▶ [READING TEXT]
□ □ □

April 08, 2015
As the new financial year starts, many investors shall be committing new funds to their investments for various purposes like tax savings, family goals, wealth creation, short term needs etc. As a general tendency, there shall be hectic search of best investment options across various sources of information like internet/newspapers/TV programs/suggestion from friends/relatives.
Some investments shall be chosen on the basis of emotional connect like insurance policies and fixed deposits and some shall be outcome of social pressure/status like real estate, PPF. Some choices like investing directly in shares shall grow purely out of excitement of the investors.
We believe there are some investors who will be more rational and their choice shall depend upon the investment goals and selection of suitable assets to meet those specific goals.
We share below 8 steps an investor should take in this financial year to give his investments solid foundation to meet his future financial goals with high effectiveness.

□ □ □

▶ [TASKS TO COMPLETE]
1. Render in French this sentence from the article on investing for the new financial year: "We believe there are some investors who will be more rational and their choice shall depend upon the investment goals and selection of suitable assets to meet those specific goals."
2. Carry the article on investing for the new financial year forward from its final sentence.

▶ [ENTRIES PROVIDED]
□ □ □

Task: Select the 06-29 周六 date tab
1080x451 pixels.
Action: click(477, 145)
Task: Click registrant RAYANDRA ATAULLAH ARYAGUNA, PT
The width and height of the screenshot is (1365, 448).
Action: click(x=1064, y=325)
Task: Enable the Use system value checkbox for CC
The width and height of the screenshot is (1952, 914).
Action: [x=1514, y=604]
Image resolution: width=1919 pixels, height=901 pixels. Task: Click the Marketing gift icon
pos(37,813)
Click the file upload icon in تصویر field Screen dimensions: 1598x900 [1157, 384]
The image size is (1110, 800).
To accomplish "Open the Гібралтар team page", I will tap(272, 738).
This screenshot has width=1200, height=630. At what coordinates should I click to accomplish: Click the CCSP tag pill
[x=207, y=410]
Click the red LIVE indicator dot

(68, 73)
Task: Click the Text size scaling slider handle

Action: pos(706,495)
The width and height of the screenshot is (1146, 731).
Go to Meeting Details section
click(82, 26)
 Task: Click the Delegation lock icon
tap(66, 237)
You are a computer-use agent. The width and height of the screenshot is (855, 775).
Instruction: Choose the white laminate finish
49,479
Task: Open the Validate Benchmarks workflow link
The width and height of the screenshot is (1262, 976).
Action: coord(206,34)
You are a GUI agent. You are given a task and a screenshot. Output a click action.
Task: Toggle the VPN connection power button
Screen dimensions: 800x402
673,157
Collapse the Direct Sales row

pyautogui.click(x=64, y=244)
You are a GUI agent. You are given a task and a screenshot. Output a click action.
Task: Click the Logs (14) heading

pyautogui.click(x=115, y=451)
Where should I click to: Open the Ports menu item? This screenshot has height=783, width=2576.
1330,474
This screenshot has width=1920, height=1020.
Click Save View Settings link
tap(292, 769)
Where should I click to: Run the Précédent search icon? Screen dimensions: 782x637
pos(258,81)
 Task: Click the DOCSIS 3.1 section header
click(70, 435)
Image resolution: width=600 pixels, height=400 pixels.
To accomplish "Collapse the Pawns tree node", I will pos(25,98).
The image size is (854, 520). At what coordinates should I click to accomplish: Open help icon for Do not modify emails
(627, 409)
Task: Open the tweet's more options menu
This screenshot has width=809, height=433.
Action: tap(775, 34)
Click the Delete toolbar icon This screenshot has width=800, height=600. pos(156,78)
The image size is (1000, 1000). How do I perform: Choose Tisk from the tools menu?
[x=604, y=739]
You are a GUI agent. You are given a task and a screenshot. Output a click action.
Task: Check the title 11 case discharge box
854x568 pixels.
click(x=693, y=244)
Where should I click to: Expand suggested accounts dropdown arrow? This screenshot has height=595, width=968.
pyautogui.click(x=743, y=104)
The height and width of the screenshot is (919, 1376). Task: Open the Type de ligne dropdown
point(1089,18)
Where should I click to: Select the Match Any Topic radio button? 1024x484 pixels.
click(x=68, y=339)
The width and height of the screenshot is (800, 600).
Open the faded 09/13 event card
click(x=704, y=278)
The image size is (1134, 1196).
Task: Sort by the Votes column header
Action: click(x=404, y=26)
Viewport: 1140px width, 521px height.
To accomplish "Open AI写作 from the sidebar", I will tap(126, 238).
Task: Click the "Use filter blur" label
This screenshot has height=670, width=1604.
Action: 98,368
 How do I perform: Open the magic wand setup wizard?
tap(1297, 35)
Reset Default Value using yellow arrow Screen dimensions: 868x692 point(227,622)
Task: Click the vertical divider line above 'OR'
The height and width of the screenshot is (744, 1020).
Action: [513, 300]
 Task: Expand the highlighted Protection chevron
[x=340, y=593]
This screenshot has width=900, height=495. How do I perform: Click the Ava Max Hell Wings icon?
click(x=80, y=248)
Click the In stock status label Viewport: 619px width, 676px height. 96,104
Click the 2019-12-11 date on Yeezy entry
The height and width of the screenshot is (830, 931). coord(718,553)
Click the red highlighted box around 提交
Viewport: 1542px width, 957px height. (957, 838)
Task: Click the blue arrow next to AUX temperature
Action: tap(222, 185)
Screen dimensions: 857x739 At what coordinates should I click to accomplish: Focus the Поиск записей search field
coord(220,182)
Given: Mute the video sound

□ □ □

▶ [RESPONSES FOR EACH TASK]
1. Nous pensons qu'il existe certains investisseurs qui seront plus rationnels et dont le choix dépendra des objectifs d'investissement et de la sélection d'actifs appropriés pour atteindre ces objectifs précis.

2.
1. Create financial goals and invest accordingly
Finding the best investment option without identifying the financial goal is like searching the fastest train without knowing your destination. Just like the way we choose our train depending upon the station we need to reach, investments should also be chosen depending upon the goals that we wish to achieve. Therefore, first create financial goals and then search investment options that shall suit and help you to fulfil those financial goals.
2. Re-allocate long term investments giving 6-8% returns to higher returns investments
Several investments/savings done over a period earn just 6-8% (post taxation) like fixed deposits, life insurance policies, recurring deposits etc. Investors start these savings keeping in mind their future financial requirements like child education and marriage and retirement. Investors shall understand that returns from these investments are not even sufficient to cover inflation (which normally lies between 6-10%). Because of this, the real value of money keeps on decreasing with passage of time. Over long periods of 10-20 years, these investments lose significant value and therefore are insufficient to help in achieving any significant financial goal.
Investors should review these investments and invest their money in options like equity/balanced funds or real estate which can deliver inflation beating, positive real returns. Positive real returns shall help the investors to grow the purchasing power of their money, which in turn will help them to fulfil their future financial goals with comparative ease.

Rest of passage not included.